Click-target data:
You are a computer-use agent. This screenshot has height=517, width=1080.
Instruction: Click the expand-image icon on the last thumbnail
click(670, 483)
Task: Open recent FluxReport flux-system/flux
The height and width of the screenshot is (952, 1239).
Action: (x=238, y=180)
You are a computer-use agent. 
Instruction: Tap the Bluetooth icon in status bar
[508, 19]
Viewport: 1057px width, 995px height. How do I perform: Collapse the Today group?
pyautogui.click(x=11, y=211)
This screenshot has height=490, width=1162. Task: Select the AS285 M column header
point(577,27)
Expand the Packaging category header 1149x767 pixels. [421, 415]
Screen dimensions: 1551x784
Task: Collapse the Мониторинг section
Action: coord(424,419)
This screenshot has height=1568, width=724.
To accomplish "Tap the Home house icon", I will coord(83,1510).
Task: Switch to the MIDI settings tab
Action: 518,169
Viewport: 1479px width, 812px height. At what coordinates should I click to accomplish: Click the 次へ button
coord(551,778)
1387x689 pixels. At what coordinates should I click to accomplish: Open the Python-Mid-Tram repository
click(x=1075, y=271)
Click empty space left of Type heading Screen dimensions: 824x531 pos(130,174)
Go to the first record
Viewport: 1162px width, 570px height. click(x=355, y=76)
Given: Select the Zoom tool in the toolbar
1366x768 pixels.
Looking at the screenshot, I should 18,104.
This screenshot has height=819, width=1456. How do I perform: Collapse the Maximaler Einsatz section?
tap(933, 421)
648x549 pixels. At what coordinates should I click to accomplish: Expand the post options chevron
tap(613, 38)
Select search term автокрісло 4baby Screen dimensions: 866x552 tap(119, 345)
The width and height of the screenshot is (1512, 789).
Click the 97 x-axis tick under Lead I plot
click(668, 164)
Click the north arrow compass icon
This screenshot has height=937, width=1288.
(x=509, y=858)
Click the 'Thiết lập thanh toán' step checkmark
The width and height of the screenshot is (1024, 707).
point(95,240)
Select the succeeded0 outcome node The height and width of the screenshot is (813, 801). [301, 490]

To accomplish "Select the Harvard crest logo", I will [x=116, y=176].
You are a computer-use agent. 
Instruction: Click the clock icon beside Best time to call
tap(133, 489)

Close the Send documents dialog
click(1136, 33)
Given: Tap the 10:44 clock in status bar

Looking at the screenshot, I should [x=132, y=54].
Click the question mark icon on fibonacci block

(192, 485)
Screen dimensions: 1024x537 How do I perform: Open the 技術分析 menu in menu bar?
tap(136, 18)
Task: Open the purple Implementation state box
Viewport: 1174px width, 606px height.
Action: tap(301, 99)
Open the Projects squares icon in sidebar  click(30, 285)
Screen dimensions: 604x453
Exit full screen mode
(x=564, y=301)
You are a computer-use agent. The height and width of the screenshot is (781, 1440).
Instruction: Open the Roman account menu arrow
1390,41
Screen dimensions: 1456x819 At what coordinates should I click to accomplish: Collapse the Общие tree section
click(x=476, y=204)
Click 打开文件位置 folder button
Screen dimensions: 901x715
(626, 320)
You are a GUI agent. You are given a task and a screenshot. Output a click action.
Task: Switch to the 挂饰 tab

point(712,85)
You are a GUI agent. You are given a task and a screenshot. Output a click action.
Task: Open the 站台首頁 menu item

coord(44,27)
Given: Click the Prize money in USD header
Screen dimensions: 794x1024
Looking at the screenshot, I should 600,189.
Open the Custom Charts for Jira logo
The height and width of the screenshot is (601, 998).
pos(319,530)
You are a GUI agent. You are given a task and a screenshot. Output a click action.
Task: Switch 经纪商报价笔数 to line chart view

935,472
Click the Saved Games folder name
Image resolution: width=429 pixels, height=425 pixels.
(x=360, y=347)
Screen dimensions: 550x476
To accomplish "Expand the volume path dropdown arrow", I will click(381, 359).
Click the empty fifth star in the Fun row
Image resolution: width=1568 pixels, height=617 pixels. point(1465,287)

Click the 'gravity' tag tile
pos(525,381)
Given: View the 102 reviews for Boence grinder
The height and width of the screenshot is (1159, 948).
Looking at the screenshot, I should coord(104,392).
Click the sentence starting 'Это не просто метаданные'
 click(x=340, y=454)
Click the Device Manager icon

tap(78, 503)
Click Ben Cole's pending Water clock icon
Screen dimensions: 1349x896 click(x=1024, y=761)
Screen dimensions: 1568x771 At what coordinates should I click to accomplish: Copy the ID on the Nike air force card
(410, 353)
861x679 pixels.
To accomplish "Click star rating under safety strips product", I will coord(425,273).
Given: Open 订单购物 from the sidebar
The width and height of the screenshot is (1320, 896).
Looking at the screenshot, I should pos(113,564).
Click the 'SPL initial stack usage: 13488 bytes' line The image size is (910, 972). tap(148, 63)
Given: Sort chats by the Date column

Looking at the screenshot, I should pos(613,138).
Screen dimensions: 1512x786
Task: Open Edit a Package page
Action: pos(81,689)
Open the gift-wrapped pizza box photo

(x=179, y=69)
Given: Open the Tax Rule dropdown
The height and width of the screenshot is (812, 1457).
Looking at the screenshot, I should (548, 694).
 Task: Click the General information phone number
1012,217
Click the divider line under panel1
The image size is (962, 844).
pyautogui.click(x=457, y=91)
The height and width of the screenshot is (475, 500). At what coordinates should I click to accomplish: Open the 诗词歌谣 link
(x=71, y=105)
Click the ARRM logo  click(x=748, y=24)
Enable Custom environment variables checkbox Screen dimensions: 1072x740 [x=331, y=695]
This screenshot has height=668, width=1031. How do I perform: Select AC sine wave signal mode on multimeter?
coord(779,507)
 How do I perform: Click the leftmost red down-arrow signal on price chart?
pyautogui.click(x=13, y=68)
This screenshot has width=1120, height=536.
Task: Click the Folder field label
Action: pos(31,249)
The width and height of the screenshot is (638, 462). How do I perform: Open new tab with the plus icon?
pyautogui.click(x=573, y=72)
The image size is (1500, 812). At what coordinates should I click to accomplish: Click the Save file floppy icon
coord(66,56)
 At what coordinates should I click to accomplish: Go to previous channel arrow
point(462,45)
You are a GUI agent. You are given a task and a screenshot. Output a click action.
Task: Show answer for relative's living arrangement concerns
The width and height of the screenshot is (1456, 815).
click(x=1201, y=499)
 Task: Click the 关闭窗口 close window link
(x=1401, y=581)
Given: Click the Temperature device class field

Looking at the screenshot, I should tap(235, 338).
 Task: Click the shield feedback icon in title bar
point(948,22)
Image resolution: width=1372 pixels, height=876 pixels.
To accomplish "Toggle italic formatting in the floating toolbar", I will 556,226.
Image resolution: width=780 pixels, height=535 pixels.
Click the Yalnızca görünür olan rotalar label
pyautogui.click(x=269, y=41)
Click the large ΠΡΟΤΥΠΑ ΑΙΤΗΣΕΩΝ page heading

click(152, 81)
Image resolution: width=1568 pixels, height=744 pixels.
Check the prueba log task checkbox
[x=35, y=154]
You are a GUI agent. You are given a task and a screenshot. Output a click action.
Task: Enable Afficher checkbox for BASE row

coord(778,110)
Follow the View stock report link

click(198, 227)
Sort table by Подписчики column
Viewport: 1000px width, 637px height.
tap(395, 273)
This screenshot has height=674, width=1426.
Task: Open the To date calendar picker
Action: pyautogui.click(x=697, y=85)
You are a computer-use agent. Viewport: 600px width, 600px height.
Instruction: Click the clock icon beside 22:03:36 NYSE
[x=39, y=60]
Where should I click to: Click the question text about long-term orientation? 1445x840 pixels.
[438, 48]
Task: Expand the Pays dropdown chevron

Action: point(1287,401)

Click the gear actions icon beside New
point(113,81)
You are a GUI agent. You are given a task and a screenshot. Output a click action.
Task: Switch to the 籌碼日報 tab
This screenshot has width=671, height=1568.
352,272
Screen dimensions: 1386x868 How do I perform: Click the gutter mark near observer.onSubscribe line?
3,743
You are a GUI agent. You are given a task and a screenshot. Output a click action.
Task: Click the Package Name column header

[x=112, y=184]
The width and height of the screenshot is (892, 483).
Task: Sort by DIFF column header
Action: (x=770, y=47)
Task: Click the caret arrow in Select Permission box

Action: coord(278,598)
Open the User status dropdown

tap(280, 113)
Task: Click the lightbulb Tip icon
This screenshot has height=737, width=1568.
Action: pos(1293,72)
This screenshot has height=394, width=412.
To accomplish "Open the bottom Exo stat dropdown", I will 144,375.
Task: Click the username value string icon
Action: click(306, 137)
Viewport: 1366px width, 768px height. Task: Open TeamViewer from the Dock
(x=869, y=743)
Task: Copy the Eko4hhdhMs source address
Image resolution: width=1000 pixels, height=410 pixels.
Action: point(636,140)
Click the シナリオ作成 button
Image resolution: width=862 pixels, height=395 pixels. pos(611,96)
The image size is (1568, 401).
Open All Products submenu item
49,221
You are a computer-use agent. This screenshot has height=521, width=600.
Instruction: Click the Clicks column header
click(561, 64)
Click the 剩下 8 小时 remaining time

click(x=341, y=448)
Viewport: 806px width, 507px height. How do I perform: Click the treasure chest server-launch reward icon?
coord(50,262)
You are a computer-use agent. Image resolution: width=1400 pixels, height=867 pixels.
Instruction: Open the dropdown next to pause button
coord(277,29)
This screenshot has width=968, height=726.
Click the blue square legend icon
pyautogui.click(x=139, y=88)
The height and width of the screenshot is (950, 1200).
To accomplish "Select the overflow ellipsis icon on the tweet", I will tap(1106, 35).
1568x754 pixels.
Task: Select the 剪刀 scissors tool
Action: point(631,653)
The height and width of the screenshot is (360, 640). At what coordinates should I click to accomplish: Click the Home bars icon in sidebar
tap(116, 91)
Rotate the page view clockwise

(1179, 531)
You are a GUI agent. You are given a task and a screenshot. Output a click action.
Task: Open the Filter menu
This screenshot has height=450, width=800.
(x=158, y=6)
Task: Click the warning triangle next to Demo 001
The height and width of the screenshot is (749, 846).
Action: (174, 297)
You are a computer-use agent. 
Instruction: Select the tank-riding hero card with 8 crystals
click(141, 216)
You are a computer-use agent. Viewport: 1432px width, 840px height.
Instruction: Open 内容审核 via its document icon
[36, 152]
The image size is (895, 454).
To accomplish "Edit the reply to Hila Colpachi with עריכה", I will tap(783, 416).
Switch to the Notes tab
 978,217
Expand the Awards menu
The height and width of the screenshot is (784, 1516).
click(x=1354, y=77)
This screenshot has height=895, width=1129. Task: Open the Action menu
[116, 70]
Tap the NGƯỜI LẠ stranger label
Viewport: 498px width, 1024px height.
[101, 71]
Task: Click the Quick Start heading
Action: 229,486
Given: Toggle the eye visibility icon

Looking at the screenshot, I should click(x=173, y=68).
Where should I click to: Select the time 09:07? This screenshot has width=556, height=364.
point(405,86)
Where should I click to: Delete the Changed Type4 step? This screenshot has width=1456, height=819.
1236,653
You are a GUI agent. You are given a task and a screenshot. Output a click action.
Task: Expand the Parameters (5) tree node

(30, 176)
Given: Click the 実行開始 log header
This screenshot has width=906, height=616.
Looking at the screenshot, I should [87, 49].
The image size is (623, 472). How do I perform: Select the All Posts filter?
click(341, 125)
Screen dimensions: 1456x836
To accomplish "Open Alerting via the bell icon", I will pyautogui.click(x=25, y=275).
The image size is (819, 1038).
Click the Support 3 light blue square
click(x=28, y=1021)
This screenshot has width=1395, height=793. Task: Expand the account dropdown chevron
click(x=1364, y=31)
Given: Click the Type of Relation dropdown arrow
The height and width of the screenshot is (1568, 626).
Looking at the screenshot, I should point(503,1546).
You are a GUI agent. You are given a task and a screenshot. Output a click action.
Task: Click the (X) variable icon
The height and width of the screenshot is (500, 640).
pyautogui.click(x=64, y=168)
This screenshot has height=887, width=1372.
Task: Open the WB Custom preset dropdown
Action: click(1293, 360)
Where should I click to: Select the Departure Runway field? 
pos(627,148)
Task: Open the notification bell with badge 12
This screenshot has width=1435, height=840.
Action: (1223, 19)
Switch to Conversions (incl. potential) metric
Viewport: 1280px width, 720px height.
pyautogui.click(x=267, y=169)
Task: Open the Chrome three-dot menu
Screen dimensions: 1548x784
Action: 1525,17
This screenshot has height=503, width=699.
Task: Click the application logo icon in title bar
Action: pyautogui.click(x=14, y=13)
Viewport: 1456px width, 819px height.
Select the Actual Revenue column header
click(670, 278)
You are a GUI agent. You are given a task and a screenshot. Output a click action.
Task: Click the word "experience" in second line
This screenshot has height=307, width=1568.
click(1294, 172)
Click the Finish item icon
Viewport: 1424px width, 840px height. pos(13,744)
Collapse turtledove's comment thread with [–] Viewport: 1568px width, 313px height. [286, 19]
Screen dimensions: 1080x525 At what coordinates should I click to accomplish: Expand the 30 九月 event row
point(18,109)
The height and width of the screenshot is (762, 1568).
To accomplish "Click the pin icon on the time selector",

TASK STATEMENT ▸
Please rewrite the stretch from the line containing "Given: Click the 実行開始 log header" through the line containing "Action: click(1293, 360)", replacing "light blue" with "pale blue" and leaving everything else unchanged.

EXERCISE RESPONSE ▸
Given: Click the 実行開始 log header
This screenshot has width=906, height=616.
Looking at the screenshot, I should [87, 49].
The image size is (623, 472). How do I perform: Select the All Posts filter?
click(341, 125)
Screen dimensions: 1456x836
To accomplish "Open Alerting via the bell icon", I will pyautogui.click(x=25, y=275).
The image size is (819, 1038).
Click the Support 3 pale blue square
click(x=28, y=1021)
This screenshot has width=1395, height=793. Task: Expand the account dropdown chevron
click(x=1364, y=31)
Given: Click the Type of Relation dropdown arrow
The height and width of the screenshot is (1568, 626).
Looking at the screenshot, I should point(503,1546).
You are a GUI agent. You are given a task and a screenshot. Output a click action.
Task: Click the (X) variable icon
The height and width of the screenshot is (500, 640).
pyautogui.click(x=64, y=168)
This screenshot has height=887, width=1372.
Task: Open the WB Custom preset dropdown
Action: click(1293, 360)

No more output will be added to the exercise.